SUPPLIED MATERIAL ::
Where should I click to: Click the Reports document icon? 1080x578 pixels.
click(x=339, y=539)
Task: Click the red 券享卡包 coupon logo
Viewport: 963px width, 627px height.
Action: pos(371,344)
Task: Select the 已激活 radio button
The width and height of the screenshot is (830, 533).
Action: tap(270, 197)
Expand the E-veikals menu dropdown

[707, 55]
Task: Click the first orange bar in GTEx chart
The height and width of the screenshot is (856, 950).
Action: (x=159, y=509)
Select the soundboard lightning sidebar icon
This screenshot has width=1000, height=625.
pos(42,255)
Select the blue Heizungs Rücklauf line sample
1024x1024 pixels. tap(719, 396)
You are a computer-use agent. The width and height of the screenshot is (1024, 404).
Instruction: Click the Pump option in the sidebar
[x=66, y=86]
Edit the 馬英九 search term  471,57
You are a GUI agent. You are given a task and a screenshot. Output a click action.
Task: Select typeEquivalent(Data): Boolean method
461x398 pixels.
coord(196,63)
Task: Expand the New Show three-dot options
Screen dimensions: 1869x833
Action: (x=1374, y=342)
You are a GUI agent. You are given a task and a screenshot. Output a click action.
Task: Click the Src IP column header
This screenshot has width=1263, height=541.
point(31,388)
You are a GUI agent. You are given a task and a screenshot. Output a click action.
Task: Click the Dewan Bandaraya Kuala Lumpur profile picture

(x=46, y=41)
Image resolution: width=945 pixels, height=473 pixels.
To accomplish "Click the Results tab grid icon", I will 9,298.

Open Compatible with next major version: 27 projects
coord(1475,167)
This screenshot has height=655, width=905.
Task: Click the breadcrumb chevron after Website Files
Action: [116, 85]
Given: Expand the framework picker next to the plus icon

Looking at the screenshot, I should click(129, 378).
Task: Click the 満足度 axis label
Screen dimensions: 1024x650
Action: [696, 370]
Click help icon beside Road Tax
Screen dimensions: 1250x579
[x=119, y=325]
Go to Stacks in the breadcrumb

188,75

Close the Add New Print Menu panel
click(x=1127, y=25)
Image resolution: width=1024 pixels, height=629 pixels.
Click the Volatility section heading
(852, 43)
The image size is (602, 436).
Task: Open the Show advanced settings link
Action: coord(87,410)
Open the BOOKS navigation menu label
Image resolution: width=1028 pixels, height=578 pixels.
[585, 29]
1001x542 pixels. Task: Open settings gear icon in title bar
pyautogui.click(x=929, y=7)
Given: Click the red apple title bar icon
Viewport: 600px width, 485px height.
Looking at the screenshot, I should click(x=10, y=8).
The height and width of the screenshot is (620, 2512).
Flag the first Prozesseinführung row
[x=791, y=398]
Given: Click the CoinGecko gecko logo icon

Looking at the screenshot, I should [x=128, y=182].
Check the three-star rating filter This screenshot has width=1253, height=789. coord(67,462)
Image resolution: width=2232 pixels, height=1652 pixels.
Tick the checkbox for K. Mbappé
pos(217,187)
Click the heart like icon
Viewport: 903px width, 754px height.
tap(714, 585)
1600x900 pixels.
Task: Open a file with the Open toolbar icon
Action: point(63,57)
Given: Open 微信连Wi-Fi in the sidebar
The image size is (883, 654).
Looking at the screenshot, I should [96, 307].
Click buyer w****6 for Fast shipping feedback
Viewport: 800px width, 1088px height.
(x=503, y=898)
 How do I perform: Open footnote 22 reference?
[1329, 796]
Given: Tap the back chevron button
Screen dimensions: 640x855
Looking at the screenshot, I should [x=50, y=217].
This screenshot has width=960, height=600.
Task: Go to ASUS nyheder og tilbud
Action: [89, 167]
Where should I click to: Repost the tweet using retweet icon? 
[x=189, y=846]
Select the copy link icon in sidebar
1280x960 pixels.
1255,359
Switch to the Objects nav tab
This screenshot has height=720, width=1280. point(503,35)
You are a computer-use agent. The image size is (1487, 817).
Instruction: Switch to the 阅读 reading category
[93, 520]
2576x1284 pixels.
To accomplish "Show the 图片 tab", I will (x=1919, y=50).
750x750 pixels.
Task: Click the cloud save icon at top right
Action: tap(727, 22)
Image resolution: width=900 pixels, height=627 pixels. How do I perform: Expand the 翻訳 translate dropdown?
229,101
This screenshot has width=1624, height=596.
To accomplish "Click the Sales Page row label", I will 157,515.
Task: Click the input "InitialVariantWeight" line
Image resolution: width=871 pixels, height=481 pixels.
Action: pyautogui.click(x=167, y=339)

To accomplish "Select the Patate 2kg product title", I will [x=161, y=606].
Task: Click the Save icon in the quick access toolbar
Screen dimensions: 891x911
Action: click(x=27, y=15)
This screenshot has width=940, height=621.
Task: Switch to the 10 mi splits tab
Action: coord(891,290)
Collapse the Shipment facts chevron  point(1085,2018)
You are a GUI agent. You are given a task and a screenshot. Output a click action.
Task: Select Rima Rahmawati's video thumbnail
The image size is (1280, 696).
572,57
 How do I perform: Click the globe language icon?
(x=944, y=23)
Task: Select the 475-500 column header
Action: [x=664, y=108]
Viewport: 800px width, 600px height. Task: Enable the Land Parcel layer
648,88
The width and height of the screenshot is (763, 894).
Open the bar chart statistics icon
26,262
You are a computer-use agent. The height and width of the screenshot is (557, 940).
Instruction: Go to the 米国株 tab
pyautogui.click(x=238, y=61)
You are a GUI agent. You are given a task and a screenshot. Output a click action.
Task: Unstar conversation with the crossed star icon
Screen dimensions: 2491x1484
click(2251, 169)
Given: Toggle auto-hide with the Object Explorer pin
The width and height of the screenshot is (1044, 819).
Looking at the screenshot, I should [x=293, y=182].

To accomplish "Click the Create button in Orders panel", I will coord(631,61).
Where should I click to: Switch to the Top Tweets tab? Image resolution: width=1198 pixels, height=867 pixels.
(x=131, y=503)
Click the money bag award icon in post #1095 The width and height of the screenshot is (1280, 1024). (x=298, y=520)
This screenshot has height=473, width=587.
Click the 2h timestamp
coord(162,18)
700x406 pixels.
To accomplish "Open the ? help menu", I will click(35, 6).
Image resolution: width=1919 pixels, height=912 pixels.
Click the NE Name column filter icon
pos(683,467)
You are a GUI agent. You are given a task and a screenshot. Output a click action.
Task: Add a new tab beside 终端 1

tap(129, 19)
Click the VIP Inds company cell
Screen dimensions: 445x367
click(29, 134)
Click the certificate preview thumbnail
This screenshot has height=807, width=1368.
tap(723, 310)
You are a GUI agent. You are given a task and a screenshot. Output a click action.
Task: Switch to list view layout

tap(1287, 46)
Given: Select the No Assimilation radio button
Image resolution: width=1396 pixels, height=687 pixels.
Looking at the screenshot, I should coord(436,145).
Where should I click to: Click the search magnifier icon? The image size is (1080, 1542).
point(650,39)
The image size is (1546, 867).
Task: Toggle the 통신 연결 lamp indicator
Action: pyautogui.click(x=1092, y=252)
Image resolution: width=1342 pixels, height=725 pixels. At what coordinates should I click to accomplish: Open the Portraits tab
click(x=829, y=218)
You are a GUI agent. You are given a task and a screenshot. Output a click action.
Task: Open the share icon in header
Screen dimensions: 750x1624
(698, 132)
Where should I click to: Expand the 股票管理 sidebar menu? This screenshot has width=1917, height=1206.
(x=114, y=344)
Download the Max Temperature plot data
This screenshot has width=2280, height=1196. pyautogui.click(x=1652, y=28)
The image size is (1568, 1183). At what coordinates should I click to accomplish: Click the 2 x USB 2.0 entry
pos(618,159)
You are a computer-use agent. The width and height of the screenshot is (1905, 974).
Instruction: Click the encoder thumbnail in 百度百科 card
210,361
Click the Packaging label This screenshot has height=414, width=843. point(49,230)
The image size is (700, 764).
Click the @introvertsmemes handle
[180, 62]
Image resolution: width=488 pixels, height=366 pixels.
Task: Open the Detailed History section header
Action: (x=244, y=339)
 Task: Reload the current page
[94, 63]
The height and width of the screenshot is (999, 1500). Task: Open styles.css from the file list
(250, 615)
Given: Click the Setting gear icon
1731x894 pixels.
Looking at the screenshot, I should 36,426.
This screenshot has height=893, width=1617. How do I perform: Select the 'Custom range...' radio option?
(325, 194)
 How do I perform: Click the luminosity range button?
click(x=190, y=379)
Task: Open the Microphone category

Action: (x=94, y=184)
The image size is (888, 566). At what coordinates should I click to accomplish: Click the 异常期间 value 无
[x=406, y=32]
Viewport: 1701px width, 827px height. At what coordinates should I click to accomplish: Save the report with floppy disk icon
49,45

PROBLEM STATEMENT :: Nothing but an exact copy of the lines from the start of the entries through the line containing "Task: Click the first" belongs in the response.

OUTPUT OF THE EXERCISE ::
Where should I click to: Click the Reports document icon? 1080x578 pixels.
click(x=339, y=539)
Task: Click the red 券享卡包 coupon logo
Viewport: 963px width, 627px height.
Action: pos(371,344)
Task: Select the 已激活 radio button
The width and height of the screenshot is (830, 533).
Action: tap(270, 197)
Expand the E-veikals menu dropdown

[707, 55]
Task: Click the first orange bar in GTEx chart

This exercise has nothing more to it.